# Lyft testing driverless cars in S.F.



## hangarcat (Nov 2, 2014)

Self-driving Chevy Bolts are on the streets of San Francisco

http://flip.it/mHK3Q


----------



## observer (Dec 11, 2014)

Testing.


----------



## grams777 (Jun 13, 2014)

Lyft and uber can't even get the pin locations right. I wonder how they plan on dealing with issues like a pickup in the middle of a highway. Or the pax calls and is on the other side of the street. Or a pax wants to follow a certain route. Wrong person in the car. Cleanup car between rides. Etc.


----------



## Adieu (Feb 21, 2016)

OR:

Drunk ******** playing at who can confuse the AI to cause vehicle the most damage via well-placed pin/destination and/or timely and exploitative destonation change input

We all know the "just drive thru this there wall" glitches navigation offers up, including some that come up every time & for super-popular destinations...

PS either that or the Long Beach accident-seekers could be looking at sudden windfall profits


----------



## uberdriverfornow (Jan 10, 2016)

Did you notice how there's a person inside that car? How exactly is this better than just having a driver? How is this supposed to be cheaper ? Are they really going to have self driving cars with us inside and expect to pay us less ?


----------



## Older Chauffeur (Oct 16, 2014)

hangarcat said:


> Self-driving Chevy Bolts are on the streets of San Francisco
> 
> http://flip.it/mHK3Q


Your thread title is misleading. From the linked article: "could be ferrying Lyft passengers around without drivers sometime in the next year."
The problem Lyft will have is that CA law requires a person behind the wheel ready to take over operating the vehicle if necessary. I doubt that the state will change the law as early as next year. When Gov.

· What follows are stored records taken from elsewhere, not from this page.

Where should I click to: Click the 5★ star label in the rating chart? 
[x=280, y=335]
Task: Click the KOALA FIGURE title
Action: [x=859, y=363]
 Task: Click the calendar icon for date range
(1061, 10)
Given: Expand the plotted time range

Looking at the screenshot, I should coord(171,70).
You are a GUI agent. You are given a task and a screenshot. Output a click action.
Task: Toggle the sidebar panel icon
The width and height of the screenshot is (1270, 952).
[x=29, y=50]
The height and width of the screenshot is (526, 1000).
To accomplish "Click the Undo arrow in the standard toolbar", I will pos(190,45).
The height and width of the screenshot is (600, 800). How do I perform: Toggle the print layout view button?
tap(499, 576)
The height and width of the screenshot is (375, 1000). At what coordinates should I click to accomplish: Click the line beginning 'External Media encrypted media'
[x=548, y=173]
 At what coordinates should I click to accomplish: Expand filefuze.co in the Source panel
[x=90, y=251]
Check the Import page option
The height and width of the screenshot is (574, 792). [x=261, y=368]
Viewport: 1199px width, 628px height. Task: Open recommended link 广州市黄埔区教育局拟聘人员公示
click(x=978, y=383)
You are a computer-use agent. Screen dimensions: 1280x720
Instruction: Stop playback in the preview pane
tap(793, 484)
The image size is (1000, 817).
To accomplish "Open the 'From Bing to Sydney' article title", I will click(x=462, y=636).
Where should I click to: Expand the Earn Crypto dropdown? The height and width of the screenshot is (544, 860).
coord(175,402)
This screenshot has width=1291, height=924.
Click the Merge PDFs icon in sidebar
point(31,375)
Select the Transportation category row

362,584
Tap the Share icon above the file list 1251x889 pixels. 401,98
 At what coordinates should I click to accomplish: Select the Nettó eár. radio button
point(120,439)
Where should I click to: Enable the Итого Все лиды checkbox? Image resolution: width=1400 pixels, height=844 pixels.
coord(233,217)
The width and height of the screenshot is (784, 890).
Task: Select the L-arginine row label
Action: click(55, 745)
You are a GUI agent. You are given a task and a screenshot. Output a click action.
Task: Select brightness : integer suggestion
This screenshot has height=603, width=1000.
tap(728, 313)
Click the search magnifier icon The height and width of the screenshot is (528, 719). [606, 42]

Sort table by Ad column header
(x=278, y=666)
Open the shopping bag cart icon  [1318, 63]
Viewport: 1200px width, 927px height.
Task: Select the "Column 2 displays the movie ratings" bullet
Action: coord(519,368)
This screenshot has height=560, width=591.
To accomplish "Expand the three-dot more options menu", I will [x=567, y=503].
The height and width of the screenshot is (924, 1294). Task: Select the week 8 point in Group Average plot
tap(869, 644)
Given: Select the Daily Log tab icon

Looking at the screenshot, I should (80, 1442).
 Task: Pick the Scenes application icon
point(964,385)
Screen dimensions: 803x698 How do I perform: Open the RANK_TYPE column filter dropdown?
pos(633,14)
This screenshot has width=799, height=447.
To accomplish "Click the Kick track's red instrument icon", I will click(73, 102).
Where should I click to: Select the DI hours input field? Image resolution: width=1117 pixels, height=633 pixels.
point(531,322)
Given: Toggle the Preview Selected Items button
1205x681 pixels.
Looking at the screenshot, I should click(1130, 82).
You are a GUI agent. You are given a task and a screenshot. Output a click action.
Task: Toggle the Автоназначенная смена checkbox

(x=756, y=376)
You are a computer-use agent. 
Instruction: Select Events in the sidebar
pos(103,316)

Brown signed the law he said, "You won't need a driver's license in 2040."


----------



## Oscar Levant (Aug 15, 2014)

uberdriverfornow said:


> Did you notice how there's a person inside that car? How exactly is this better than just having a driver? How is this supposed to be cheaper ? Are they really going to have self driving cars with us inside and expect to pay us less ?


There is a new law in California requiring a driver in driverless cars, just like pilots are required in jets though they could be flown without them.


----------



## Amsoil Uber Connect (Jan 14, 2015)

They have a lot of work to do, as the maps can't even take one the front of an Airport. ONT / JWA.


----------



## ubershiza (Jan 19, 2015)

Oscar Levant said:


> There is a new law in California requiring a driver in driverless cars, just like pilots are required in jets though they could be flown without them.


 What is the guaranteed hourly wage for a crash test dummy?


----------



## Schweisshund (Feb 28, 2016)

lol @ Wendy's with cutting labor costs by using robots. The single guy running the kiosk will probably get the $15 an hour minimum wage.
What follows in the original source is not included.